INPUT MATERIAL:
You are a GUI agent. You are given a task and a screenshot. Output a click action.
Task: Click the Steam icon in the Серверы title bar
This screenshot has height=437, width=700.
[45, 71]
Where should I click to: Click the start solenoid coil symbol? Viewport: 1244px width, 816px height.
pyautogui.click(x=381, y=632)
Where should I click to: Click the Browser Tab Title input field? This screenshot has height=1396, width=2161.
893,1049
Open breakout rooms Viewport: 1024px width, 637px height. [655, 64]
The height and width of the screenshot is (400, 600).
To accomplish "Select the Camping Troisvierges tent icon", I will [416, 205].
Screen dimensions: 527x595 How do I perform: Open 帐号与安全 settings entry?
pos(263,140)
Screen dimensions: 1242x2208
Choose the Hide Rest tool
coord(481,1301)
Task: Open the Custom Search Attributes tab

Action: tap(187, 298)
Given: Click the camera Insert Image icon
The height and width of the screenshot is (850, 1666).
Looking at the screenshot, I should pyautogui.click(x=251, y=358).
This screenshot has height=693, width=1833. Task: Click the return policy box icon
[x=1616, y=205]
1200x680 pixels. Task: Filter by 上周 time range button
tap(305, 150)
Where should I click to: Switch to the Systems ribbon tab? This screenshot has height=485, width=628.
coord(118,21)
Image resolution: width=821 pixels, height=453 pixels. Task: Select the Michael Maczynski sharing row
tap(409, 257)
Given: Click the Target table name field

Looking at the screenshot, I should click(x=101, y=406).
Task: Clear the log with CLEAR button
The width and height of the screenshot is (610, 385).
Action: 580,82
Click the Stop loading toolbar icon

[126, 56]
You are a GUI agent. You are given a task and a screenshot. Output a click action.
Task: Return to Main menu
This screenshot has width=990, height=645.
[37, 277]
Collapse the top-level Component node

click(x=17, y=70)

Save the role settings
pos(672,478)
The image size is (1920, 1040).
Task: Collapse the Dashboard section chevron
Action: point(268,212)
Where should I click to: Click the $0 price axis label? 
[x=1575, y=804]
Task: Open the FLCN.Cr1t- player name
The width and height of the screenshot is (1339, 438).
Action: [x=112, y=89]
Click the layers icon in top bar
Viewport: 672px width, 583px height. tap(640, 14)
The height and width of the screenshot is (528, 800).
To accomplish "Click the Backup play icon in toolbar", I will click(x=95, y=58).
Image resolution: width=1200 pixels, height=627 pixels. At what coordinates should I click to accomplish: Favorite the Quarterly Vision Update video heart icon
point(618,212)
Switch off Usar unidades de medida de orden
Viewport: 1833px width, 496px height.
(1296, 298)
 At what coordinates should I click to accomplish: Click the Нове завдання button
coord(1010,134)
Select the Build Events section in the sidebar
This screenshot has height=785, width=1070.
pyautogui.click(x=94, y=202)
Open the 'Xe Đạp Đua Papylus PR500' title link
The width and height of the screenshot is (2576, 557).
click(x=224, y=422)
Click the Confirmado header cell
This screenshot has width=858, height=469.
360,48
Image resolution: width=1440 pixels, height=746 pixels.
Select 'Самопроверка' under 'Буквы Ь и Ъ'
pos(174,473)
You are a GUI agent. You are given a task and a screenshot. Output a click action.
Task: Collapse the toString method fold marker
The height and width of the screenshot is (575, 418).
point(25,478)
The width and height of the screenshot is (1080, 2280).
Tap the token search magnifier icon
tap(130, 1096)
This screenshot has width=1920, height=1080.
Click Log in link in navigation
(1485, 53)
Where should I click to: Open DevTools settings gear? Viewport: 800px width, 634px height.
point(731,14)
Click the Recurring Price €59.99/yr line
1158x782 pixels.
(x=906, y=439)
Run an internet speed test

EXERCISE BRIEF:
All lines from the one containing "This screenshot has width=1920, height=1080." through the final line of the listing above are to be reproduced exactly; include both and add nothing.

RESPONSE TO THE TASK:
This screenshot has width=1920, height=1080.
Click Log in link in navigation
(1485, 53)
Where should I click to: Open DevTools settings gear? Viewport: 800px width, 634px height.
point(731,14)
Click the Recurring Price €59.99/yr line
1158x782 pixels.
(x=906, y=439)
Run an internet speed test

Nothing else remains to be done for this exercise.